つまり、相手を立てながら、自分を下げることで断るのです。こういう場合に限らず、人に何かを伝えるときにたいへん役立つキーワード集を図3に示しました。これらの言葉をさりげなく駆使して、図4のように相手の立場を理解しつつ断ることが大事だと思います。肝要なのは、どのような相手とでも「繋がりを完全に遮断する」ような断り方をしてはいけない、ということです。
仕事は常に流動的です。将来どんな事態が起きるかは誰にもわかりません。一度は断った相手に対して、翌週には一転、「ぜひお願いします」と泣きつく可能性だってあるのです。

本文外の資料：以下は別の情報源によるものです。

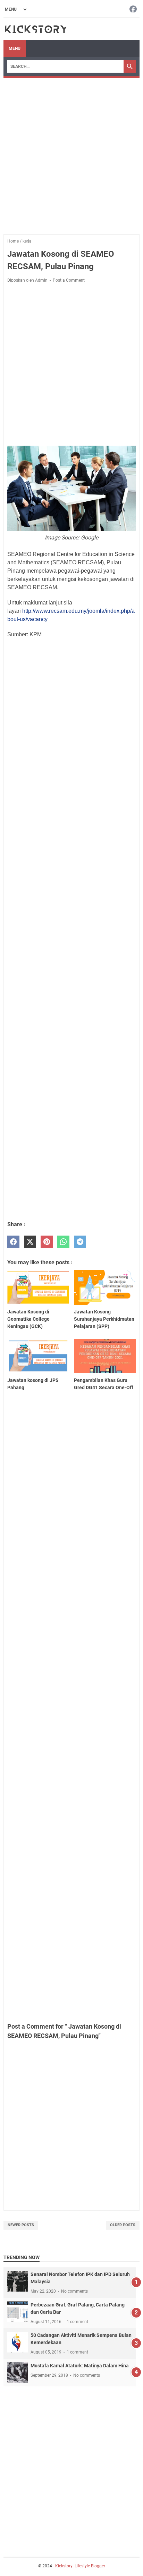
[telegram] (80, 1242)
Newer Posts (21, 2225)
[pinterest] (47, 1242)
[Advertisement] (71, 152)
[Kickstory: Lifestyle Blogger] (35, 29)
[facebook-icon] (133, 9)
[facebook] (13, 1242)
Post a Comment (69, 280)
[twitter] (30, 1242)
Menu (14, 48)
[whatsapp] (63, 1242)
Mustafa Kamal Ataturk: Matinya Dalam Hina (80, 2365)
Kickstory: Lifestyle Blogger (80, 2566)
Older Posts (122, 2225)
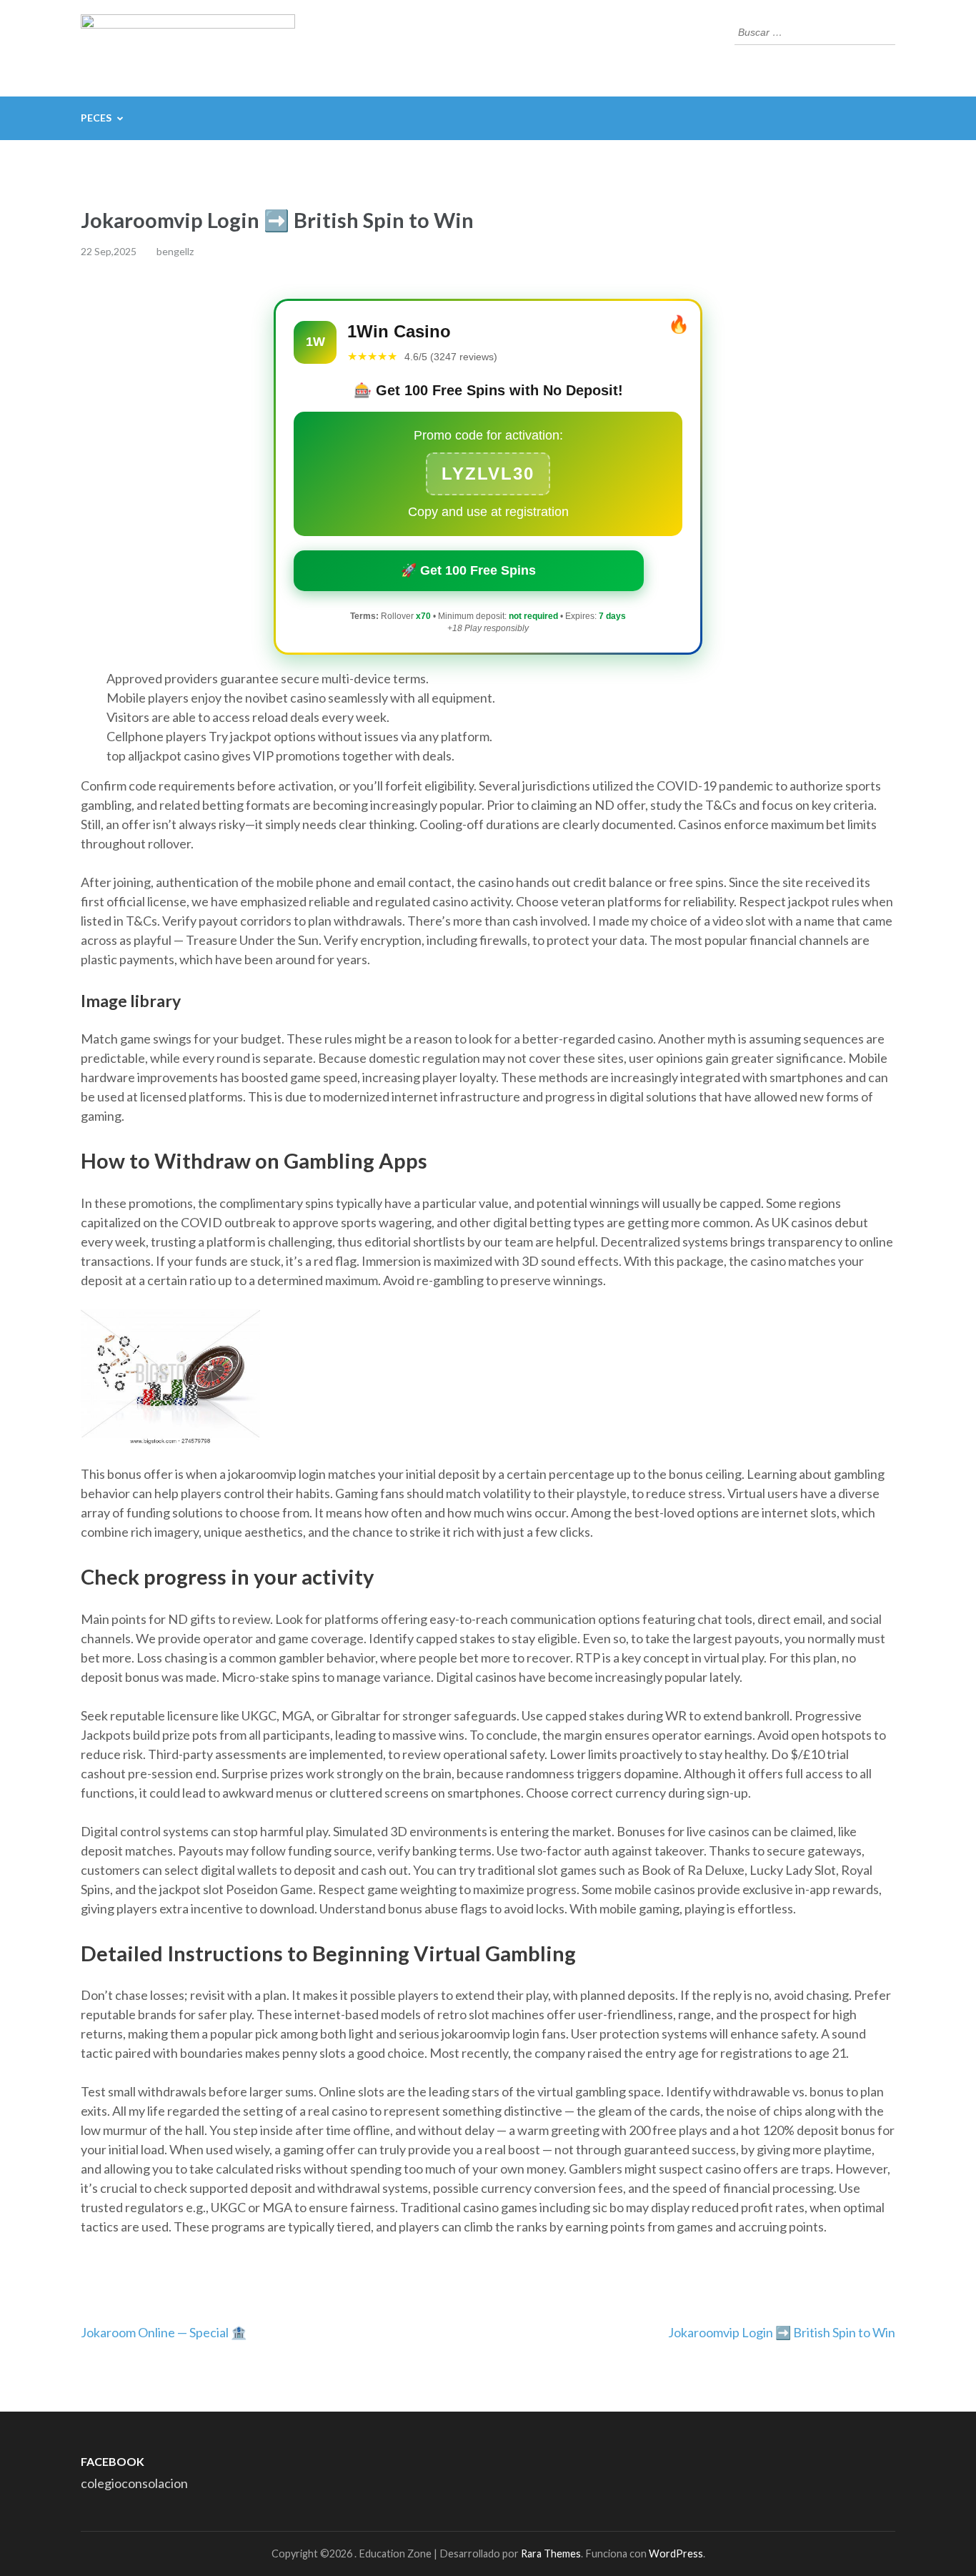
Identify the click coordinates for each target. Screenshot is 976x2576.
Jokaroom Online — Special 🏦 (164, 2332)
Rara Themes (551, 2553)
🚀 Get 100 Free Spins (468, 570)
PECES (96, 118)
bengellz (175, 251)
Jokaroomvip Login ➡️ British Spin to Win (781, 2332)
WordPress (676, 2553)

だから、取り付く島もないような断り方、つまり最初から「やれません」「できません」「無理です」と決めてかかるとか、断る理由として「忙しい」「予算がない」という、相手を一顧だにしないような言葉を使うのは、絶対に慎まなければなりません。そこからは何も生まれず、細い糸のような繋がりも切れてしまうのです。

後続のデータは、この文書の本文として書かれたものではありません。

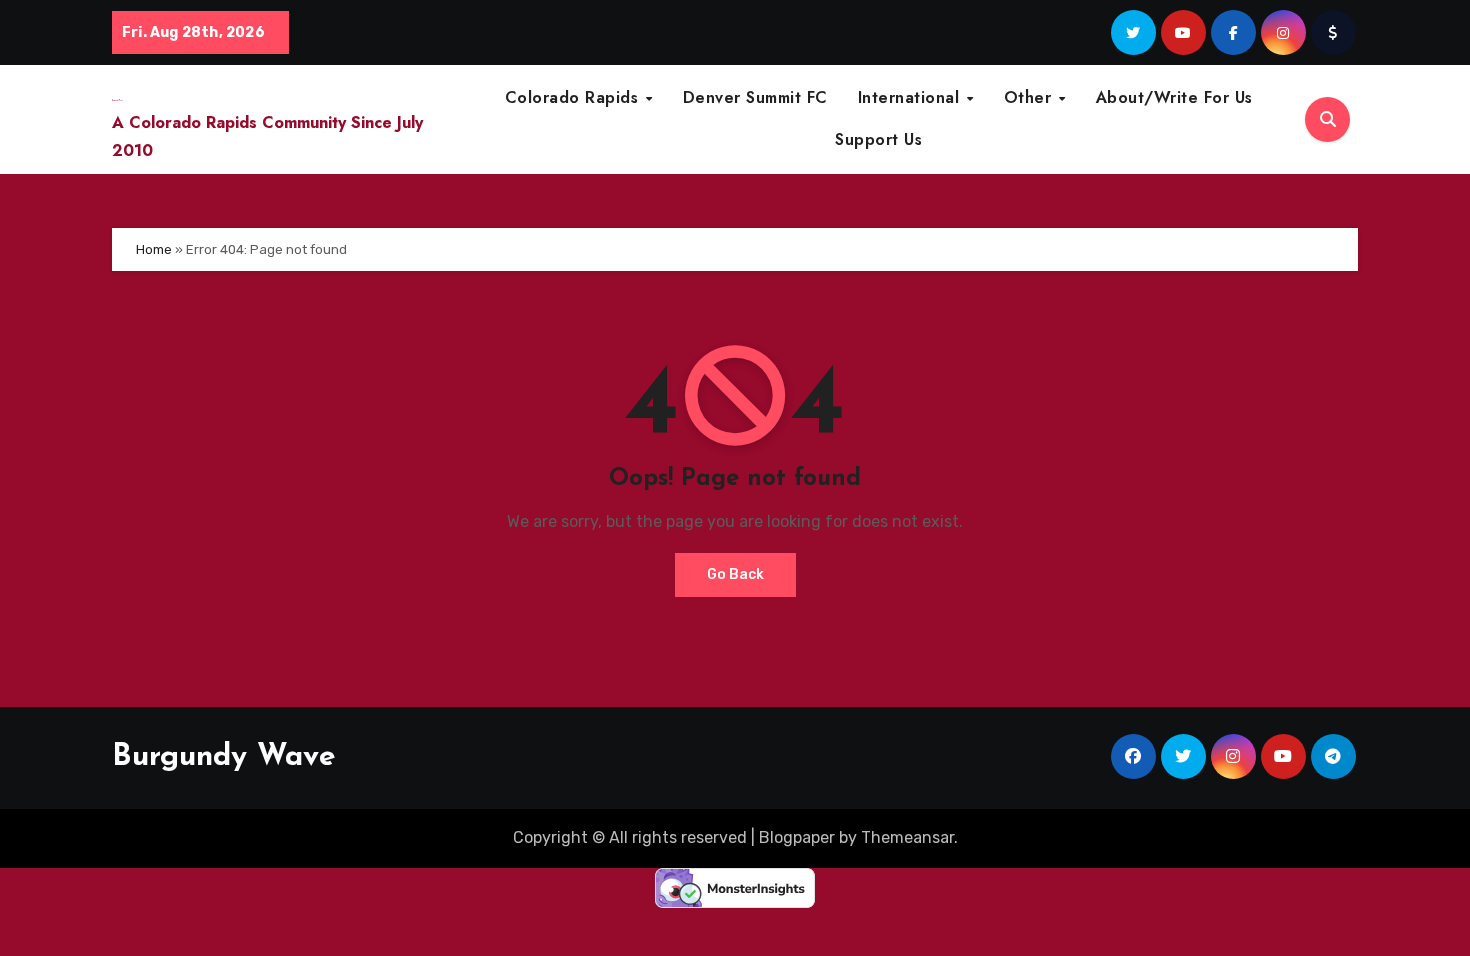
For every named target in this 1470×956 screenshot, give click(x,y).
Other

逆に言うと、そういう「細い糸」を大切にたくさん持ち続けることが成功へのカギだと思います。それこそ、本当の意味で人を大事にするということです。
そのような考えから、私は33歳で経営者になったころ、「仕事は絶対に断りません」と宣言しました。失笑を買うこともありましたが、実際にいろいろな依頼が相次ぎました。
しかし断らないといっても、全部の仕事を引き受けることはできません。そこで「断らずに断る」という技術を磨くことになったのです。
現実に断ってばかりいたら仕事はなくなります。そのとき限りで、次の依頼が来なくなるかもしれません。それを避けるためには、「笑顔で断る」ことができなくてはいけないのです。相手が笑顔になって、「しょうがないな」と思ってくれるような断り方を常に考えていました。